Transcript Lecture #16 Bio3124

Medical Microbiology
Part II: genitourinary, CNS,
cardiovascular & systemic
infections
Lecture #16
Bio3124
Genitourinary tract infections
• Genital (STI) and urinary tract infections (UTI)
• UTI: Infection of kidneys, ureters, bladder, urethra
– Normally sterile except for 1/3 distal urethra
– UTI by uropathogenic E. coli (UPEC), 75% of UTI
• STI: Sexually transmitted infections, infection of genitalia by
sexual contact
– Bacterial: Syphilis, Chlamydia, bacterial Vaginosis,
Gonorrhea
– Viral: HIV SARS, Genital Herpes
Urinary Tract Infections
Many gram-negative bacteria
grow in urine
• Uropathogenic E. coli (UPEC),
Klebsiella, Pseudomonas, Enterobacter
• P-type pili (type I) adhere to cells
expressing P-blood group antigen
• Expressors more susceptible to
recurrence

May grow in reservoir protected by biofilm
 “Bladder pods”
High bacterial concentration on cell surface
 Hide under uroplakin extracellular matrix
 prevents antibiotic penetration

Urinary Tract Infections
Signs and symptoms: frequent urination, dysuria
(painful urination), back pain
– Diagnosis: positive detection of UPEC in urine,
detection of leukocytes, proteins in urine
– Treatment: noting resistance, antibiotics of choice
single or combination,
• Trimethoprim-sulfamethoxazole
• fluoroquinolones eg ciprofluxacin
• Amoxicillin
Sexually Transmitted Infections
• major worldwide public health problem
• US: 19 million new cases yearly, ages 15-30
• Risk factors: Multiple partner sexual relationship,
needle sharing among drug users
• some also transmitted by nonsexual means eg.

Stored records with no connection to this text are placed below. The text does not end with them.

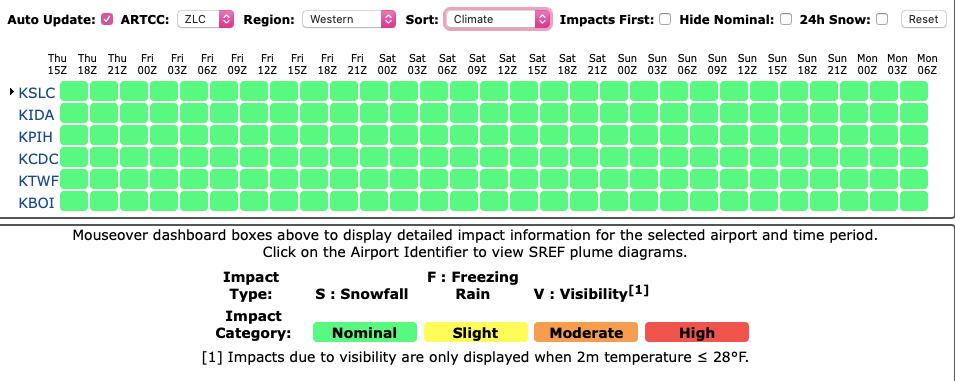
Task: Turn on the 24h Snow checkbox
Action: tap(882, 19)
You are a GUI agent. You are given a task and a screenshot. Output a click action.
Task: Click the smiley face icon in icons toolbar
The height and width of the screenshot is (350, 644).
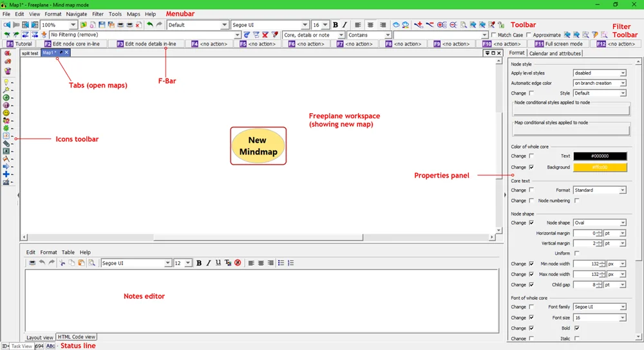pyautogui.click(x=6, y=113)
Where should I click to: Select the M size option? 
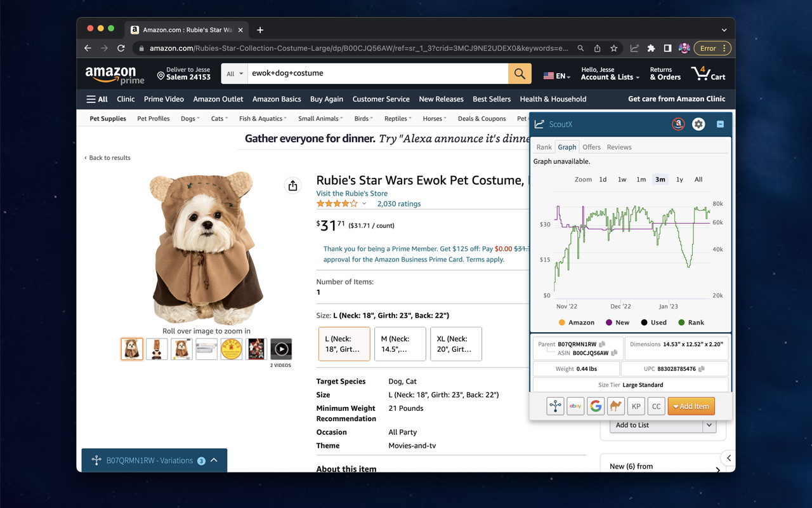tap(400, 344)
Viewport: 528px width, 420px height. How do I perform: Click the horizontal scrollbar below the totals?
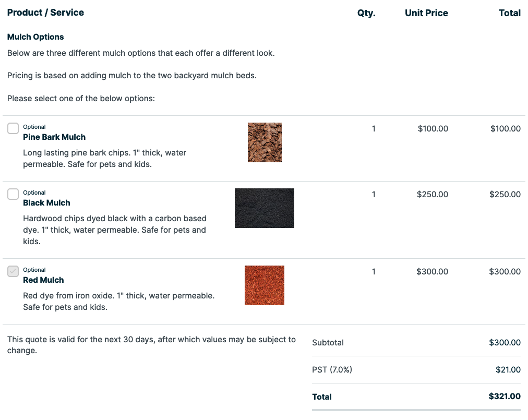tap(416, 411)
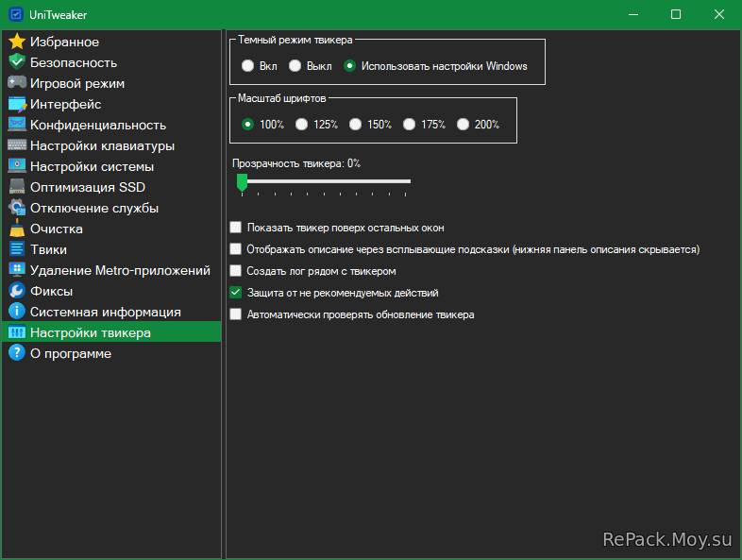Click the gear icon for Отключение службы
742x560 pixels.
16,208
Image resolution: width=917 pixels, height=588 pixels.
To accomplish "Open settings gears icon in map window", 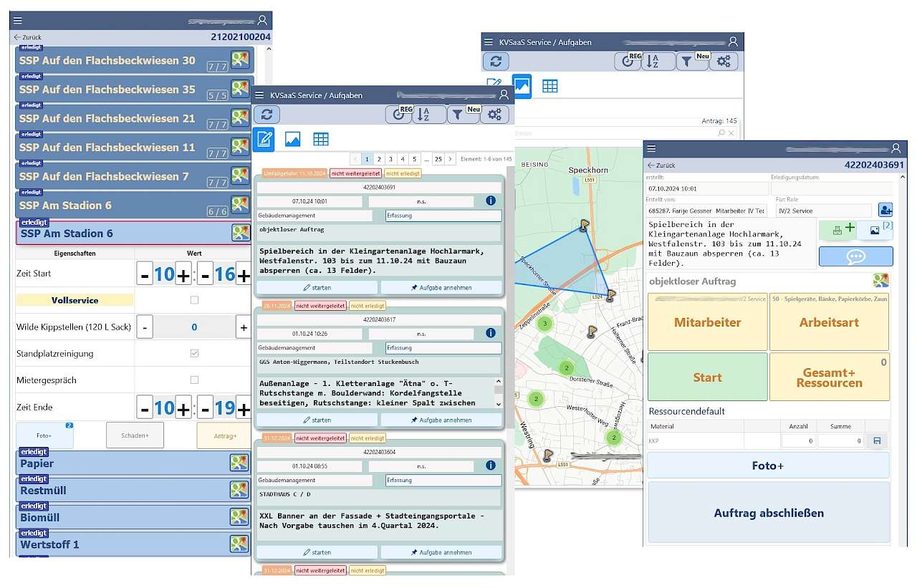I will [723, 62].
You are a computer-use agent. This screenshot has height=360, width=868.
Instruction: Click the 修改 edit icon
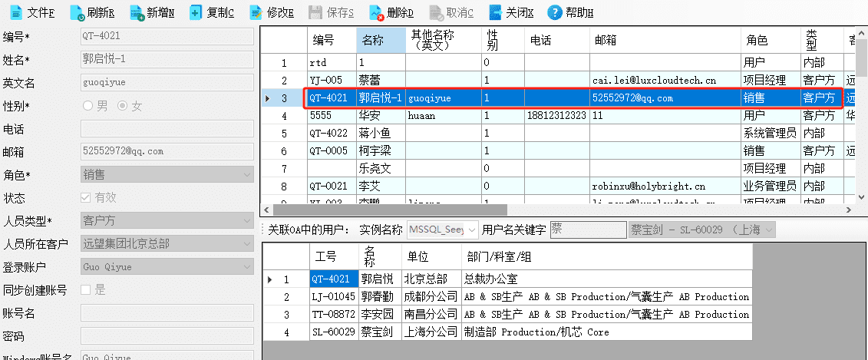click(x=256, y=12)
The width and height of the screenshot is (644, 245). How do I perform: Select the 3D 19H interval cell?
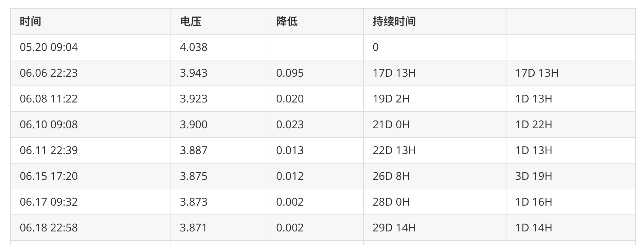(534, 176)
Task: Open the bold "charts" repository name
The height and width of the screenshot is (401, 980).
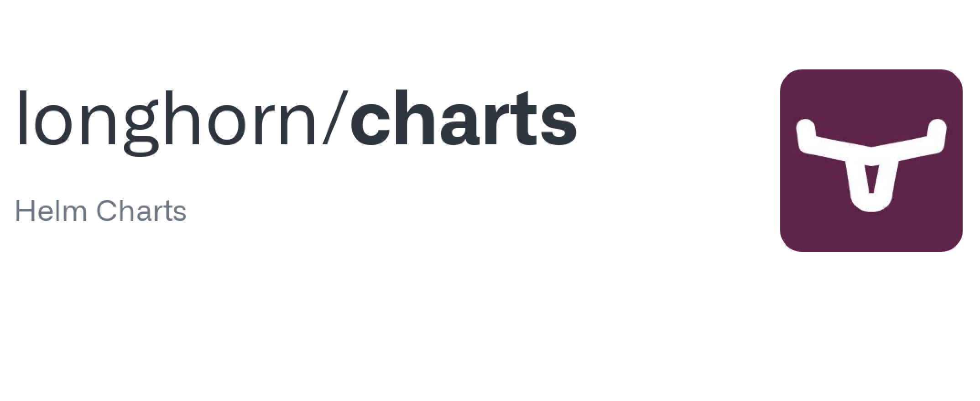Action: 464,119
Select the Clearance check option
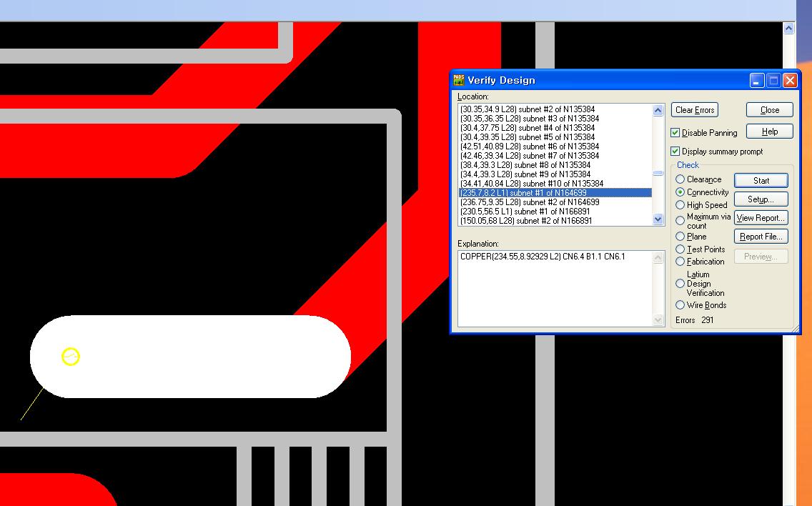812x506 pixels. (x=680, y=179)
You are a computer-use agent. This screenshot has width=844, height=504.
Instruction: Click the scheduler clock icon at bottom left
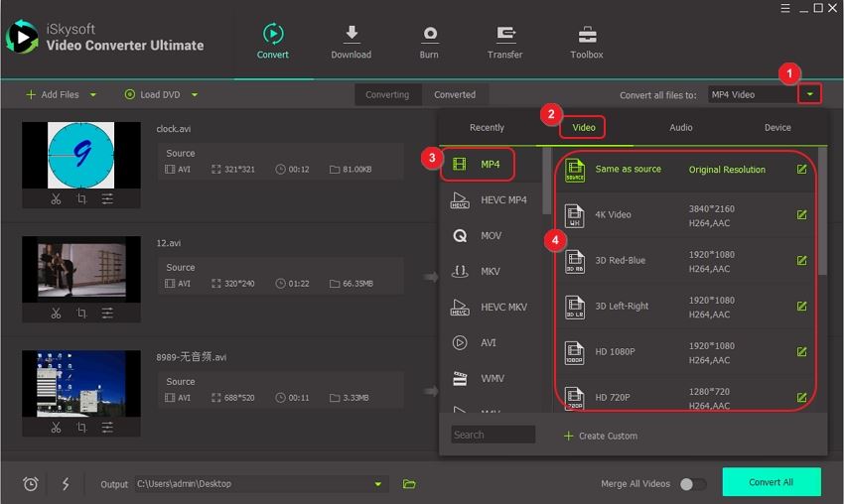click(31, 484)
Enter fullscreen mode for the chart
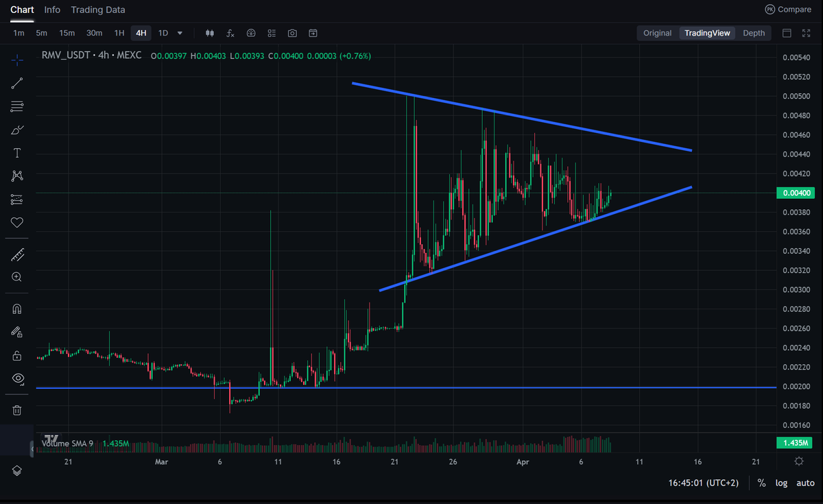 coord(805,32)
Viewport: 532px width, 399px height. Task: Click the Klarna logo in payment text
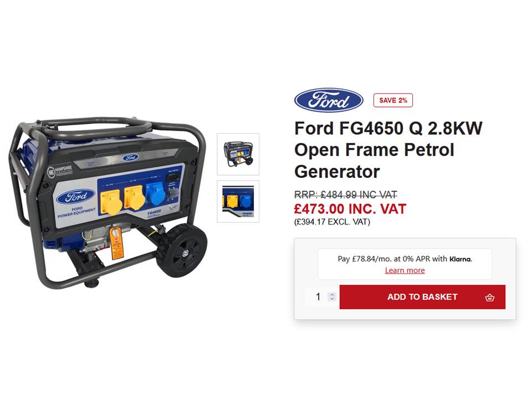[x=461, y=259]
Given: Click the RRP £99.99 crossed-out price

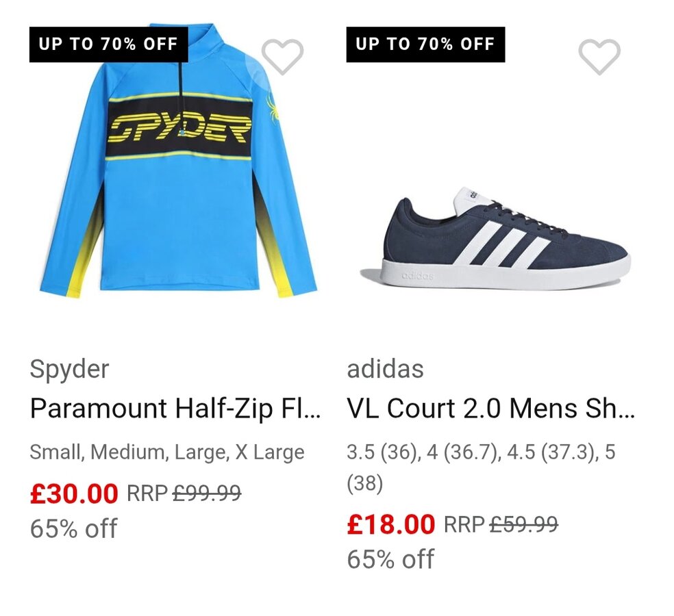Looking at the screenshot, I should (184, 493).
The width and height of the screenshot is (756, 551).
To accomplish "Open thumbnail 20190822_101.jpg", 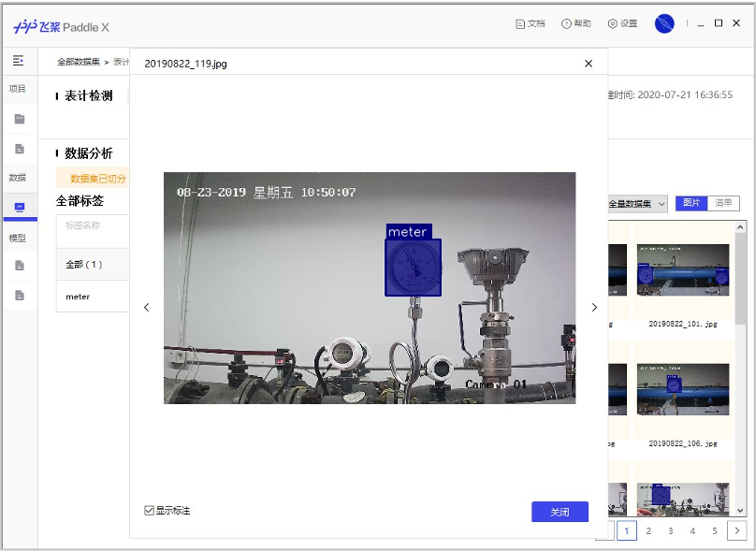I will click(x=682, y=271).
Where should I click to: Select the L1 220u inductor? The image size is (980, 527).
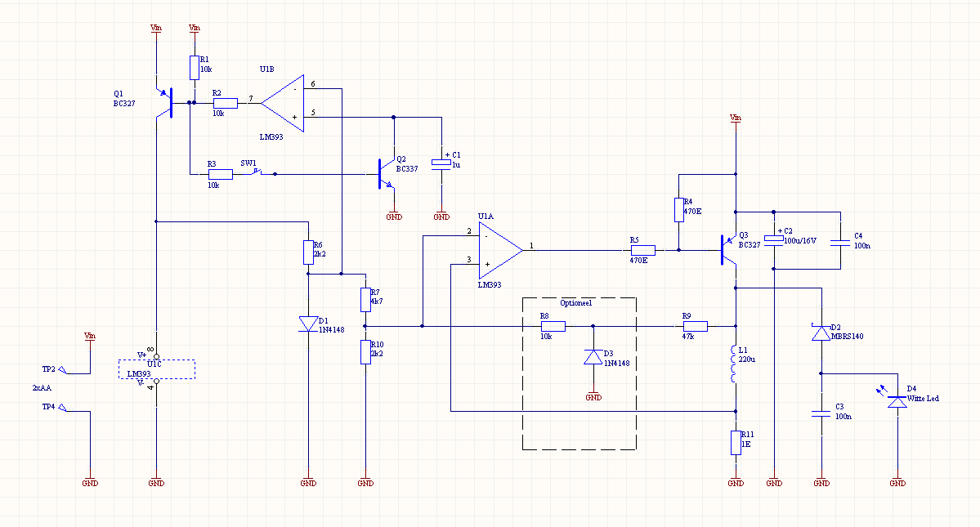(736, 364)

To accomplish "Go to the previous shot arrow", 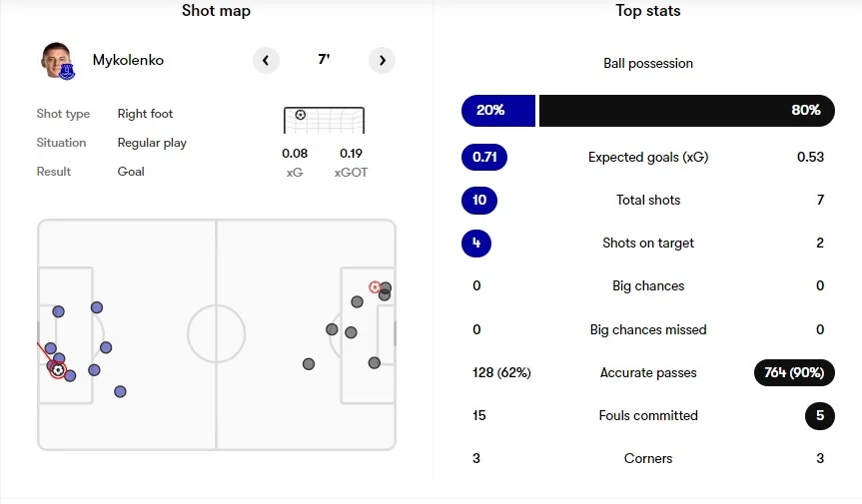I will pyautogui.click(x=266, y=60).
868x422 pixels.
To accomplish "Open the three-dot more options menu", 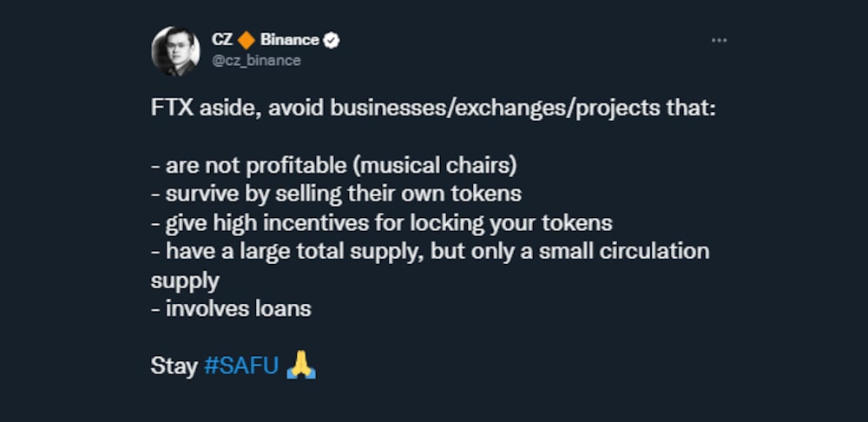I will (719, 41).
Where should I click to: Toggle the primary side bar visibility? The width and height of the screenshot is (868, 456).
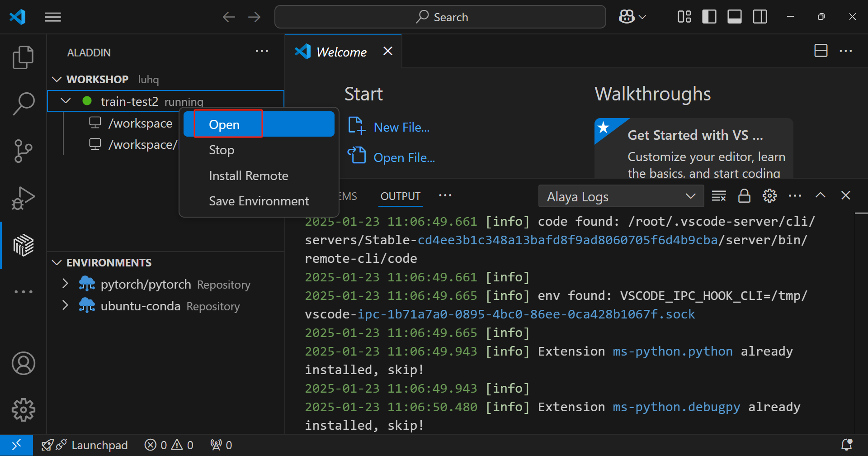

Obstetric infections, syringes
• some cured easily, others difficult or impossible to
cure
Bacterial Vaginosis
•
caused by Gardnerella vaginalis (gram variable, pleomorphic bacterium)
•
mild infection
•
risk factor for obstetric infections, adverse effect on pregnancy, pelvic
inflammatory disease (PID)
•
Signs and Symptoms: lots of frothy, fishy smelling vaginal secretions,
pain and itching
•
diagnosis
– Observing signs and symptoms, and microscopic
observation of clue cells in discharge
• Clue cells: vaginal epithelial cells covered with bacteria
•
treatment, prevention, and control
– antibiotic therapy, including drugs to kill anaerobes eg. Metronidazole
(MetroGel Vaginal)
Gonorrhea
• caused by Neisseria gonorrhoeae
– gram-negative, oxidase-positive diplococcus
– referred to as gonococcus, (pl. gonococci)
– attaches to microvilli and then phagocytosed by mucosal cells
• disease of mucous membranes of the genitourinary tract, eye,
rectum and throat
• mother to child transmission at birth, casues
– ophthalmia neonatorum (conjunctivitis of the newborn)
• clinical manifestations
– symptoms in males (2-8 days post infection)
• urethral discharge of yellow, creamy pus, and painful,
burning urination
– symptoms in females
• vaginal discharge beginning 7 to 21 days after infection
Gonorrhea…
• pelvic inflammatory disease (PID): infection of fallopian tubes and
surrounding tissue
– major cause of sterility and ectopic pregnancies
• diagnosis
– culture of bacterium followed by gram stain, oxidase test, and
determination of cell and colony morphology; DNA probe test
• treatment, prevention, and control
– antibiotic therapy: new fluoroquinolones
• penicillin resistance common
– public education, diagnosis and treatment of asymptomatic
individuals, condom use, and quick diagnosis and treatment of
infected individuals
Genital Herpes
• Herpes simplex type 2, linear dsDNA, enveloped virus
• enters the external genitalia, urethra, cervix, rectal and
pharyngeal epithelial cells by sexual contact
• break in the tissue
• Frequent STI in US, almost 20% of adult population
• Upon entry, viral DNA replicates in nucleus
• Incubation: 7 days
• Active phase: virus replicates explosively, degrades host
DNA
– Cells die and typical Herpes blisters form around genitalia
– Blisters: due to cell lysis and
host inflammatory response
Genital herpes…
• clinical manifestations
– fever, burning sensation, genital soreness, and
blisters in infected area
– blisters heal spontaneously, but virus remains
latent and is periodically reactivated
• can be treated with antiviral drugs (e.g., acyclovir)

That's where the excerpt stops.